What we want to do in this method is to:

  1. Load the model if it has not been loaded already
  2. Check if the random generation button has been pressed
  3. On button press, generate a random latent vector
  4. Call the sample() method of the model to generate a new sequence

Load the model

The very first step in here is to load the model if it has not been loaded already.

To do this, we will add the following code to the deploy() method:

    
    // =================================================================================
    // ===         LOADING THE MODEL
    // =================================================================================
    // Try loading the model if it hasn't been loaded yet
    if (!isModelLoaded) {
        load("drumLoopVAE.pt");
    }

Check if random generation button is pressed

To check if the button is pressed, we will be using gui_params which is available to us in the deploy() method.

Here we will check if the button has been clicked and if so, we will print a message to the console

    
    // ...

Raw data:

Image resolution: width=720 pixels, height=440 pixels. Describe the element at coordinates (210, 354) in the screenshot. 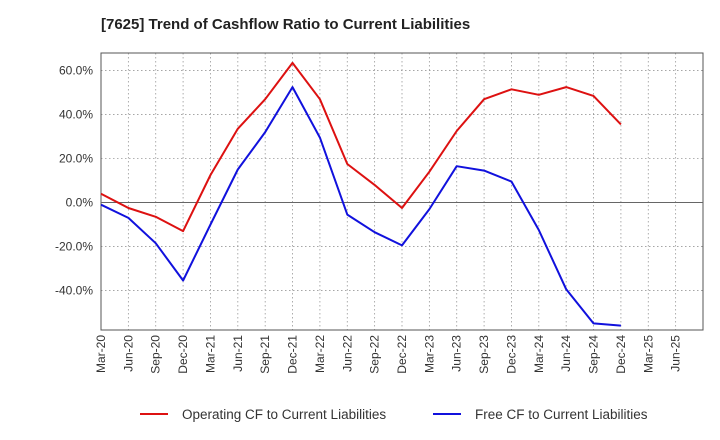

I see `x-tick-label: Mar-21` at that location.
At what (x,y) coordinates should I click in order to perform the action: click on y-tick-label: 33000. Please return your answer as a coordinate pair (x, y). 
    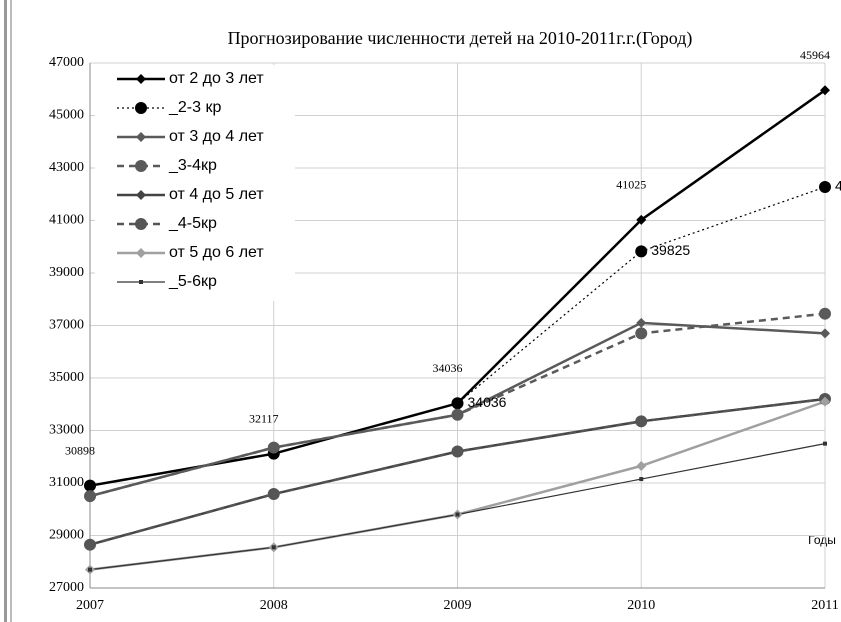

What to work on:
Carry on with the deploy() method tutorial from the point where it stops. The lines above aren't needed for this.

Written answer:
    
    // =================================================================================
    // ===         ACCESSING GUI PARAMETERS
    // Refer to:
    // https://neuralmidifx.github.io/docs/V2_1_0/datatypes/GuiParams#accessing-the-ui-parameters
    // =================================================================================
    auto ButtonTrigger = gui_params.wasButtonClicked("Randomize");
    if (ButtonTrigger) {
        PrintMessage("ButtonTriggered");
    }
    // =================================================================================

Generating Random Latent Vector and Preparing other inputs

We will be using a boolean variable called newPatternGenerated to keep track of whether a new pattern has been generated or not. Whenever a new pattern is ready to be sent to next thread, we’ll set this to true.

    // ... 
        
    if (ButtonTrigger) {

        if (isModelLoaded)
        {
            // Generate a random latent vector
            auto latentVector = torch::randn({ 1, 128});
            DisplayTensor(latentVector, "latentVector");
        }
    }
    
    return newPatternGenerated;

Once the latent vector is generated, we will need to prepare the other inputs to the model based on the interface of the scripted method, sample.

    // ...
    
    if (ButtonTrigger) {

        if (isModelLoaded)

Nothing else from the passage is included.